I will never forget where I was the moment the mighty towers fell. I live in the Mountain time zone (2 hours behind Eastern), so it was still quite early in the morning here. I was already at the hotel where I worked, making sure my convention was running smoothly when a co-worker approached me, asking if “I’d heard about the plane crash yet.”
What plane crash, I’d asked? Her eyes were as wide as could be and her skin had turned a ghostly shade of white.
Immediately, I thought of my dad, who’s a pilot and works in the aviation industry. I thought she was getting ready to tell me my father had been in a plane crash and it took me a minute to realize that he was home and not traveling. I was in no way prepared for what she would say next, that a plane had crashed into the World Trade Center.
Still unaware of the details, I assumed it was a small plane and a genuine accident. Moments later, we found the nearest television in the hotel’s bar and sat in astonishment as we watched the horror unfold. I could not comprehend what I was seeing. How could this be? Was the world ending?

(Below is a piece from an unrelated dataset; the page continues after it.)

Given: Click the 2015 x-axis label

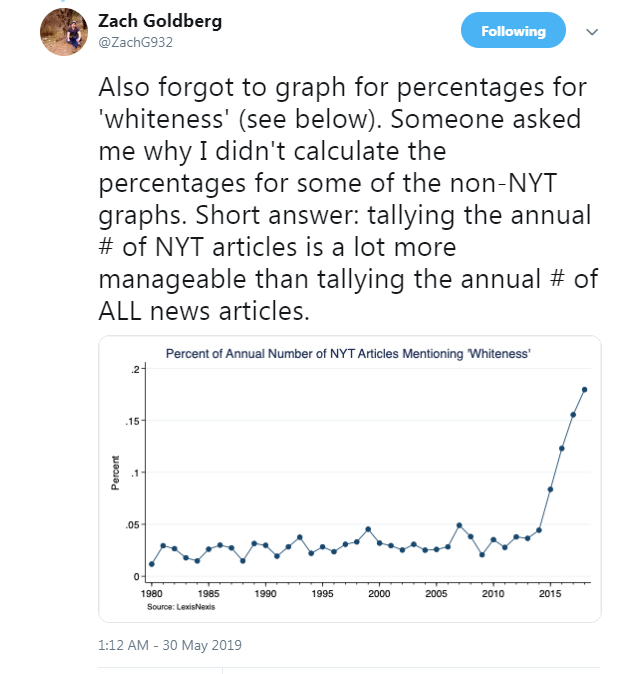Looking at the screenshot, I should point(550,594).
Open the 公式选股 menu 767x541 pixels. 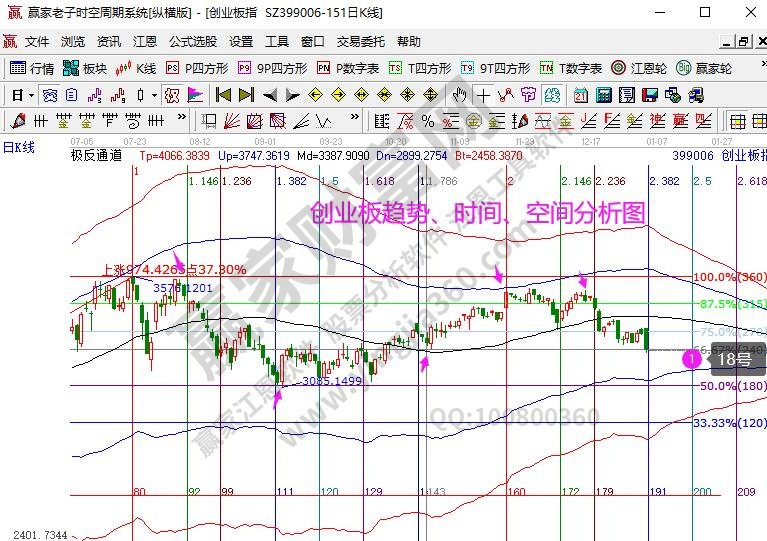coord(192,42)
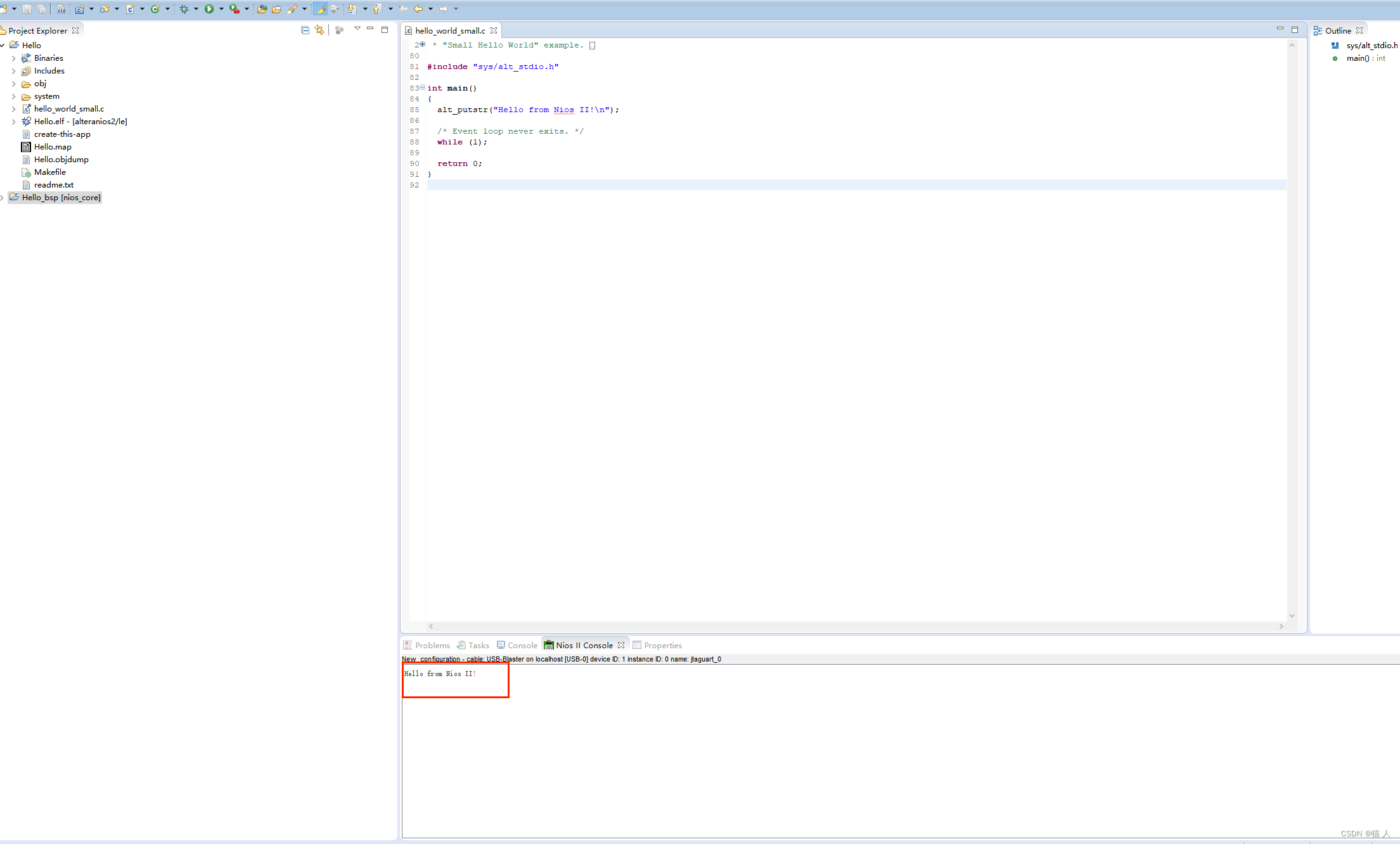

The rest of the morning was a blur until a bomb threat was called into the hotel early that afternoon. I wanted to run as fast as I could but the hotel management was asked to assist in evacuating hotel guests. I didn’t want to do it (I was in the midst of planning my wedding after all), but being moved to action was perhaps the best thing for me, it pulled me out of paralysis and got me moving. Several hours later, it turned out to be a false alarm.
The rest of the day is a blur until later that evening when Mike, my sisters and I gathered at my parents house and sat glued in front of the television, watching President Bush as he tried to make sense of it all and assure the American people that they would do everything they could do to protect us and bring justice to those responsible.
We watched the news long into the night as the details of the attacks and the heroism of the passengers of flight 93 became known, and I later went to bed totally exhausted. The mixture of thoughts and emotions was unique, ranging from confusion to anger to concern for the world my future children would inherit. Waking on September 12, it was becoming clear that we were living in a different world than what we had known before. It’s so hard to fathom that it has been 10 years; so long ago, yet just the blink of an eye.
Where were you on 9/11? This has become my generation’s “question,” much like my parents’ generation would reflect on the assassination of President Kennedy. For us, 9/11 was the “pivot” in our collective history, the day when everything changed.
So…where were you on September 11, 2001?